Les quatre phalanges distales portent encore les étuis cornés qui forment les griffes. La kératine qui les compose se dégrade plus lentement que le reste des tissus organiques, leur présence peut donner une indication sur la durée et début de la putréfaction.
Annexes photographiques
Les suites
Suite à cette découverte qui s'apparente fortement à un acte de braconnage, le Conseil d'Administration du Comité Départemental de Spéléologie du Jura a été consulté. Il a été décidé d'un commun accord de faire remonter cette information aux services de l'état concernés.
Le rapport ci-dessus à donc été communiqué à l'Office National de la Chasse et de la Faune Sauvage (ONCFS devenu Office Français de la Biodiversité depuis le 1er janvier 2020), à la Direction départementale des territoires (DDTEspaces et Patrimoine Naturel et au Parc du Haut-
Jura.
Dès le lendemain l'ONCFS prenait contact pour un complément d'informations et pour fixer les modalités d'une rencontre sur les lieux. Un rendez-vous est finalement pris pour le 27 novembre avec toutefois une requête supplémentaire : les deux agents enquêteurs formulent le souhait de descendre au fond du gouffre pour mener leur constat… C'est donc sous la surveillance de trois membres du club que la descente et la remontée ont pu se dérouler sans souci pour ces deux néophytes. Une bonne partie des os restants a été ramassée pour étude et un ratissage au détecteur de métaux a été effectué pour rechercher d'éventuels résidus de projectiles ; sans résultat…

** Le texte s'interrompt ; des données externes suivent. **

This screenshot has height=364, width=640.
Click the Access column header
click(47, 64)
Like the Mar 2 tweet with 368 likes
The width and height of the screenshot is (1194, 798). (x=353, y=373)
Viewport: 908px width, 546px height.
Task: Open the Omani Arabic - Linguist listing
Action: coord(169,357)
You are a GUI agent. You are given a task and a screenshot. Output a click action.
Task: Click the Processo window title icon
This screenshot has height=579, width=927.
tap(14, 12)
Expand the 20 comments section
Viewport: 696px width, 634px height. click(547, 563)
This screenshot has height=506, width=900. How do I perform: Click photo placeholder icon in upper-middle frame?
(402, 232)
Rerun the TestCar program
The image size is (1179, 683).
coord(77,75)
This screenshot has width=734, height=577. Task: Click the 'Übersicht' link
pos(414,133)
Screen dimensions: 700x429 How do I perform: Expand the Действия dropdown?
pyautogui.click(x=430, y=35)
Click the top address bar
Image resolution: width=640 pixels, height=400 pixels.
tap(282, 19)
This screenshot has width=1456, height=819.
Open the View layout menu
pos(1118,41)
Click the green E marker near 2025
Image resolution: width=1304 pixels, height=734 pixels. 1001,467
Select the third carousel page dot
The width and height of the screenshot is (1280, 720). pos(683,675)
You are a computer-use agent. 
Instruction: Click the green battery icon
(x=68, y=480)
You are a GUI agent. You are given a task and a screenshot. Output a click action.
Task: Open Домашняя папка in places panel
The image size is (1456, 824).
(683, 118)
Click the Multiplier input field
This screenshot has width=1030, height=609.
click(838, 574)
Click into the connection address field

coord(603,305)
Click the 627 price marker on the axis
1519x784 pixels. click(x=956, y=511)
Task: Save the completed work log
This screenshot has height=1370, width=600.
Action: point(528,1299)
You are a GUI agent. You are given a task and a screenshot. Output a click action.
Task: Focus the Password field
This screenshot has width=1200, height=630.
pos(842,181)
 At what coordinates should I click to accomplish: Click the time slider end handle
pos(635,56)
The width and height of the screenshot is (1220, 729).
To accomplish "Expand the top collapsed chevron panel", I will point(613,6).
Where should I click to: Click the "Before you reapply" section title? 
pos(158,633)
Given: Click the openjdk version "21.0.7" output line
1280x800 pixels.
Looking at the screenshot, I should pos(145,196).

L'ensemble des ossements préalablement prélevés ont été remis aux agents pour une détermination plus poussée et à titre d'éléments pour une éventuelle enquête.
Avant cela une étude a été menée par nos soins sur le crâne de chat. En appliquant une formule issue des travaux de Paul Shauenberg (longueur du crâne divisée par le volume de la boite crânienne), l'indice obtenu permet d'affirmer à 99% qu'il s'agit d'un chat sylvestre, espèce protégée comme le lynx.
Le mercredi 20 novembre le journal "Le Progrès" titrait en première page "Le cadavre d'un lynx retrouvé dans un gouffre ? ". Le même sujet était abordé le soir même aux infos régionales sur France 3 et sur des radios locales. Un fait divers médiatisé relatif au monde spéléo qui n'avait
pourtant pas été diffusé sur nos propres réseaux d'informations. Et pour cause… L'annonce devait rester discrète pour ne pas gêner une enquête en cours. Il semblerait que l'info ait "fuité" puis été diffusée volontairement et massivement vers les médias…
Fin janvier 2020 un cadavre de lynx est découvert abattu par balle dans les Vosges. L'affaire fait grand bruit dans les milieux associatifs liés à la protection de l'environnement. Un rapprochement est vite établi entre cette affaire vosgienne et les ossements de Fontenu. Le lynx, espèce rare considéré comme menacée, est régulièrement victime de braconniers.
Début février 2020 un collectif de sept associations écrivit au Procureur de la République du Jura pour avoir confirmation qu'une enquête a réellement été ouverte après la découverte de Fontenu. Une autre dépose plainte pour destruction illégale de faune protégée. Devant la pression des associations appuyée par les médias, le Procureur se voit contraint de relancer les investigations et d'ouvrir une enquête judiciaire.
Le 17 mars 2020 un nouveau lynx (femelle) est découvert abattu par balle à Ivrey dans le nord du département du Jura. Lancement d'une nouvelle enquête et levée de bouclier des associations. Une prime de 5000 € est levée pour dénoncer le ou les coupables.